[[ Available data, beginning ]]
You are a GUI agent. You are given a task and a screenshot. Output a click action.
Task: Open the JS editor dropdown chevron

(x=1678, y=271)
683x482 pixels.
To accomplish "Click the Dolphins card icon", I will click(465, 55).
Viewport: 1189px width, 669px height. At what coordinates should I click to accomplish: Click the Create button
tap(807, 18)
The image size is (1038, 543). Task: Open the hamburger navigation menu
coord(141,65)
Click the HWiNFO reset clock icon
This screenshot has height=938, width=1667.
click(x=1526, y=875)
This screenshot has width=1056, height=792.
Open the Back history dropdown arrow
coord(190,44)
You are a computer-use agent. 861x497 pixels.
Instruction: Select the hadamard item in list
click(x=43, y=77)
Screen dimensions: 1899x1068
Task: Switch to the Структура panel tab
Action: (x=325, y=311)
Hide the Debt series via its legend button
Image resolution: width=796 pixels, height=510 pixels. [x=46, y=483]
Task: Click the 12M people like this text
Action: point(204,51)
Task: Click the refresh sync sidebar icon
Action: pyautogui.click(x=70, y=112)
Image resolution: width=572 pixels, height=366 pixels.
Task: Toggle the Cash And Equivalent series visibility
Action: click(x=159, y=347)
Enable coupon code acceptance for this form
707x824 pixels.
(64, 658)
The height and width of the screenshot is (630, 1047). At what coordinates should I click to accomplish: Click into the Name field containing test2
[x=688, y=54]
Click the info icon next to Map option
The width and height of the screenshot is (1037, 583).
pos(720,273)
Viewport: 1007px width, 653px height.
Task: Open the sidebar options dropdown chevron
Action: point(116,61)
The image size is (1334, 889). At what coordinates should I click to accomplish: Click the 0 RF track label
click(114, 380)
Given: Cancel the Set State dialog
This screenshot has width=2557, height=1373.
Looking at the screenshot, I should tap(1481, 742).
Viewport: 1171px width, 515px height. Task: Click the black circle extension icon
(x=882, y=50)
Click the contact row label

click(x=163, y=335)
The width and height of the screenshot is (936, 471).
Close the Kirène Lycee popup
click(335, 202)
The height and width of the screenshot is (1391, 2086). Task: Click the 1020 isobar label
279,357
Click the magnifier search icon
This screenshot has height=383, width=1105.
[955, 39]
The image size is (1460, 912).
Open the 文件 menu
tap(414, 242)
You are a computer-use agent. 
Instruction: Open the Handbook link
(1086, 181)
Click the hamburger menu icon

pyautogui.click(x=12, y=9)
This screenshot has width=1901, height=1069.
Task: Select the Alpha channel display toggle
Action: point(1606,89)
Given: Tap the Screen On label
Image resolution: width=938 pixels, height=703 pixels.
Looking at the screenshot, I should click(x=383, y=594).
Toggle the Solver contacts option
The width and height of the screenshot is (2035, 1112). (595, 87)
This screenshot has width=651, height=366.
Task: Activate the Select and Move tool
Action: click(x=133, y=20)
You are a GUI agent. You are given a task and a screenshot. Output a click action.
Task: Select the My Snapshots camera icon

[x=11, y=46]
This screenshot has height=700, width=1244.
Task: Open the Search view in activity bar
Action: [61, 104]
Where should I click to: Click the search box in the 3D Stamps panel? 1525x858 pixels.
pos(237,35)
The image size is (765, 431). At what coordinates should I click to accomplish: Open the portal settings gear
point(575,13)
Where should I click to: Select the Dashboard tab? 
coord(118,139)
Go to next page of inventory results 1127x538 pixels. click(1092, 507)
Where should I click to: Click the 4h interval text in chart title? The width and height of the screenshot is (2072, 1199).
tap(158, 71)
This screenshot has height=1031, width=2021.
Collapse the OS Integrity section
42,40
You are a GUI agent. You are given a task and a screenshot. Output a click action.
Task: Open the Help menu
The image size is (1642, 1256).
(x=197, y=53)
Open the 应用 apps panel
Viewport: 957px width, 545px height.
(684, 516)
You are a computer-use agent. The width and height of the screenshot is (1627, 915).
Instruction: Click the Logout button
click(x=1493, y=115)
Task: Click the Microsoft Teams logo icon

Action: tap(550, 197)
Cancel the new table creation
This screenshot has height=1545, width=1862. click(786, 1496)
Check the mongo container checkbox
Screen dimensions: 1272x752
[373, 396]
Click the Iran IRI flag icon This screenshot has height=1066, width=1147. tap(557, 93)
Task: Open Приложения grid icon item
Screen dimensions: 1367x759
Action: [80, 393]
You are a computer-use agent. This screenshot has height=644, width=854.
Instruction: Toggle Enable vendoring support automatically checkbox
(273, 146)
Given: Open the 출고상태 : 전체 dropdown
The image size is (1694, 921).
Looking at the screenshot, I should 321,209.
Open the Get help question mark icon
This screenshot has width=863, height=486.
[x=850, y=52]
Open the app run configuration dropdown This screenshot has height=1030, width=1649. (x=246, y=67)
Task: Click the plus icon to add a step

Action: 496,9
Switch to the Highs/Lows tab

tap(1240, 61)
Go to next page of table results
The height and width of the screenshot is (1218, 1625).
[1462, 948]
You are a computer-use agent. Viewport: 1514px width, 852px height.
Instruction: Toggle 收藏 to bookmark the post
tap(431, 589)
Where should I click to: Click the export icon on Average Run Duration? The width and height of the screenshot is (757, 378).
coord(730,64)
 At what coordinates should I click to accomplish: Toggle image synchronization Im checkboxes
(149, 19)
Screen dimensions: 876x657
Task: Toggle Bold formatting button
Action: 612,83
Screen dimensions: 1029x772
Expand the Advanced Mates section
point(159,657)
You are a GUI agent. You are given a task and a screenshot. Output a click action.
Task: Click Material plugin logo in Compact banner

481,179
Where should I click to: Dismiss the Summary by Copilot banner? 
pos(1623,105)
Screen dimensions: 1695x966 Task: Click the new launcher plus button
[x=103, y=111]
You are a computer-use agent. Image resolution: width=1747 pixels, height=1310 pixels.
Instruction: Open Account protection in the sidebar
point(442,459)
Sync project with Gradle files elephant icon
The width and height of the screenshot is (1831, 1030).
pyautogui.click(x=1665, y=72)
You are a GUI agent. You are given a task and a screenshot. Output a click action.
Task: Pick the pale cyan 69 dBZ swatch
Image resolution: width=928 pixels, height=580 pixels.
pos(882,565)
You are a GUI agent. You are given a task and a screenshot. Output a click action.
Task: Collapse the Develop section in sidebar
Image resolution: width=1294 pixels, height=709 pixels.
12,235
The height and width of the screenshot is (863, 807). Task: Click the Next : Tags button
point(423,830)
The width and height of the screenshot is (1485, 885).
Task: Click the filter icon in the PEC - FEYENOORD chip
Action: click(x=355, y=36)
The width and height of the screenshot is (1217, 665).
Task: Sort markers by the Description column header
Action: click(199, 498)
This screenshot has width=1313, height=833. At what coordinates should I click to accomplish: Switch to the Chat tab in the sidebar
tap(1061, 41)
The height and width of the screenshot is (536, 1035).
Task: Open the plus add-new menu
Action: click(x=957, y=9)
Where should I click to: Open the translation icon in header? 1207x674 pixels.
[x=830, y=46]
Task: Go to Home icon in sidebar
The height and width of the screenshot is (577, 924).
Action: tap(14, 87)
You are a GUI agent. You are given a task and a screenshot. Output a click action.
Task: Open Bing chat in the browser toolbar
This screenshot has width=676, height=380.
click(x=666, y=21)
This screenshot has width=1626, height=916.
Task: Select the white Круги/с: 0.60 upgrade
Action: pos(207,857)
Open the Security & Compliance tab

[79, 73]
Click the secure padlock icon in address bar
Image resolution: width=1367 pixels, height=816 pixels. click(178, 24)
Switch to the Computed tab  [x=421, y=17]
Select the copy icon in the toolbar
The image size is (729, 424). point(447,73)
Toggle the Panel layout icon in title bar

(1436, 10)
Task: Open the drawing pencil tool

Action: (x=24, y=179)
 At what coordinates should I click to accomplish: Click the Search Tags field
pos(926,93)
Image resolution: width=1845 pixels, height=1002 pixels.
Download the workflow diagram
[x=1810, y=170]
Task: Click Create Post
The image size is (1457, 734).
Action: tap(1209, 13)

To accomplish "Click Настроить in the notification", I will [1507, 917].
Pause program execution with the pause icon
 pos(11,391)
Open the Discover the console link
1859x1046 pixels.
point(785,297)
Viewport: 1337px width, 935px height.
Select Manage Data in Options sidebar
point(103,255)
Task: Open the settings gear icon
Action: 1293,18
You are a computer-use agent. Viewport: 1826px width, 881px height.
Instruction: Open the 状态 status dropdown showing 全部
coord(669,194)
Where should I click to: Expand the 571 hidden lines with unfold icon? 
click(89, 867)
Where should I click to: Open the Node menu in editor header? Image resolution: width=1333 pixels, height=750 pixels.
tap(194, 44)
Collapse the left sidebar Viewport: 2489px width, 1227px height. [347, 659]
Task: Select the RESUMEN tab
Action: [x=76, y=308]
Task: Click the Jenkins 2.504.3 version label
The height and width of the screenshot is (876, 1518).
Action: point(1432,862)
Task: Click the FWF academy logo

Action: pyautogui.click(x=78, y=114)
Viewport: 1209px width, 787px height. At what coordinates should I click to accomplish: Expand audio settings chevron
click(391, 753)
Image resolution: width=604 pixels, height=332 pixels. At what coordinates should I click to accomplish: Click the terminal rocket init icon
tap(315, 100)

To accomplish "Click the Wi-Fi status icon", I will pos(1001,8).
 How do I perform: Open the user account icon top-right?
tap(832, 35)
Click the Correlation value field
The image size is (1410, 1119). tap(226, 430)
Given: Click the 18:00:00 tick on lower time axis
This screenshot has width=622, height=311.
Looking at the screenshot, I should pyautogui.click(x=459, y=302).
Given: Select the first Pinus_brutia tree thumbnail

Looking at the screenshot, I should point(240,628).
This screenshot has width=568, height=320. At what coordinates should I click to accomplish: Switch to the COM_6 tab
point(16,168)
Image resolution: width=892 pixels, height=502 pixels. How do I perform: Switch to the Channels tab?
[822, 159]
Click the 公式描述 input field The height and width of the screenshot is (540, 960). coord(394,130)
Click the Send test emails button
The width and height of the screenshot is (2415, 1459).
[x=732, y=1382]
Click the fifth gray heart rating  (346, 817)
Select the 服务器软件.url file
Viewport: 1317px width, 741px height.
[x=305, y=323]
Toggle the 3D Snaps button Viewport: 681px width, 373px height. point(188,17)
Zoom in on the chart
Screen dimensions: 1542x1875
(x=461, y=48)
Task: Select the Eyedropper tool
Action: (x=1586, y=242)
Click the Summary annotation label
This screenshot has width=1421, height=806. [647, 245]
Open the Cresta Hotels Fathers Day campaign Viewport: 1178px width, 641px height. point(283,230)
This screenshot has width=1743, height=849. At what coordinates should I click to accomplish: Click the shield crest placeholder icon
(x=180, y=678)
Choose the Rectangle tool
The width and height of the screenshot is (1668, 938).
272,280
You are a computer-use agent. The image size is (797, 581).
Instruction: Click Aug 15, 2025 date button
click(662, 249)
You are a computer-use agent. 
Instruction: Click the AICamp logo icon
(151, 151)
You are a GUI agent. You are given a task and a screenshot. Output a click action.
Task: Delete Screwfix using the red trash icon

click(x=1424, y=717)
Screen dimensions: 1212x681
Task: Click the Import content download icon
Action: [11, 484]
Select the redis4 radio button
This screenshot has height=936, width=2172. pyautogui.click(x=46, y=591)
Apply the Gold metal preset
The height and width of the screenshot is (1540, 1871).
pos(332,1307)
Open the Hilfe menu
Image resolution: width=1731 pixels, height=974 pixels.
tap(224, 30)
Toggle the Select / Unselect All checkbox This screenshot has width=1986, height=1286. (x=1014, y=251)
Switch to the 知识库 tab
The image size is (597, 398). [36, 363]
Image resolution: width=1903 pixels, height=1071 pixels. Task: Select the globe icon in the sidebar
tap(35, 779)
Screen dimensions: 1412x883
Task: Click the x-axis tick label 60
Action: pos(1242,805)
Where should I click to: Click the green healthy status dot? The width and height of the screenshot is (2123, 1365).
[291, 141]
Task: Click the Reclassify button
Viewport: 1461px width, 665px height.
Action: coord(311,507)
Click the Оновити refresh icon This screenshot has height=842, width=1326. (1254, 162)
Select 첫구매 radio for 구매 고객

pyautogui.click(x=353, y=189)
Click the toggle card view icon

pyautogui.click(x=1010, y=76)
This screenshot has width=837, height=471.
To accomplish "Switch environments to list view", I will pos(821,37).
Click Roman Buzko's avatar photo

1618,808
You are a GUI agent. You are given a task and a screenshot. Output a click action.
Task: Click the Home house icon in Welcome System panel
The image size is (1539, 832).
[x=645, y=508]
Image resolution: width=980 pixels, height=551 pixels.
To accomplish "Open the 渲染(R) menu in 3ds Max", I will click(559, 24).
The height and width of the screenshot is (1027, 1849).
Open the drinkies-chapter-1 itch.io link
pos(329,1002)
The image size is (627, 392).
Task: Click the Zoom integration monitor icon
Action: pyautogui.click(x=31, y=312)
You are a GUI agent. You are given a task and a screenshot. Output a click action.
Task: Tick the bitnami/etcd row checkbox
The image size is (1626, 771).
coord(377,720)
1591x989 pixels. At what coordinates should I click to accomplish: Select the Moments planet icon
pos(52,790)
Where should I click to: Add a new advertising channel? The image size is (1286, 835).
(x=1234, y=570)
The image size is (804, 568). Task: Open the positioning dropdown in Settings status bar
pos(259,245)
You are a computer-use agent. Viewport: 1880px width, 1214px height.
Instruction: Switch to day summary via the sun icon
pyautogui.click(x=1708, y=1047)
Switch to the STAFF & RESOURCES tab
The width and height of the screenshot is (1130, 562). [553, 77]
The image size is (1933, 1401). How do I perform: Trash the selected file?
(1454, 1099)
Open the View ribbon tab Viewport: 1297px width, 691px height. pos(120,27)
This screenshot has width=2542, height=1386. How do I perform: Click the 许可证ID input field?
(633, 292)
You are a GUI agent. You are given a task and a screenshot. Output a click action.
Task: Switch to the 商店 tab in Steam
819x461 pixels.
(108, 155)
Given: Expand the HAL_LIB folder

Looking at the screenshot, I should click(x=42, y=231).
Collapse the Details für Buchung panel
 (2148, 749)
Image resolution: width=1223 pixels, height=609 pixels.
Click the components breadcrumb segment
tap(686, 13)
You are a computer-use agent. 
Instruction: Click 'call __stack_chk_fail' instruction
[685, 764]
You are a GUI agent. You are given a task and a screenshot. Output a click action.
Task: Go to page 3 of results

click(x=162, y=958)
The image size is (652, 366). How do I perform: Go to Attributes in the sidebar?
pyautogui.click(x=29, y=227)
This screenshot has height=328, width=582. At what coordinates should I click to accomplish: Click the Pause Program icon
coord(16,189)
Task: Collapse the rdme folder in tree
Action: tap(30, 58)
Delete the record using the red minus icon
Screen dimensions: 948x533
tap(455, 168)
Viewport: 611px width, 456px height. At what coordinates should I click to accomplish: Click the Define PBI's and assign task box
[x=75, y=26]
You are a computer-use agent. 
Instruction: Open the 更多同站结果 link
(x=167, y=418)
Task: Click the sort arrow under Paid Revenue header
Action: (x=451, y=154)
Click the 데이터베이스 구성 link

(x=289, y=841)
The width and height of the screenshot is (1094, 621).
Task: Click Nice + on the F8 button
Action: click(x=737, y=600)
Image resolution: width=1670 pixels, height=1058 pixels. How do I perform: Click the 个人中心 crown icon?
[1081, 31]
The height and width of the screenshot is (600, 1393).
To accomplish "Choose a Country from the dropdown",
[[ Available data, end ]]
- Problem to solve:
Respond with one number, the count of lines in the data that hold the string "Home".

- Solved problem:
2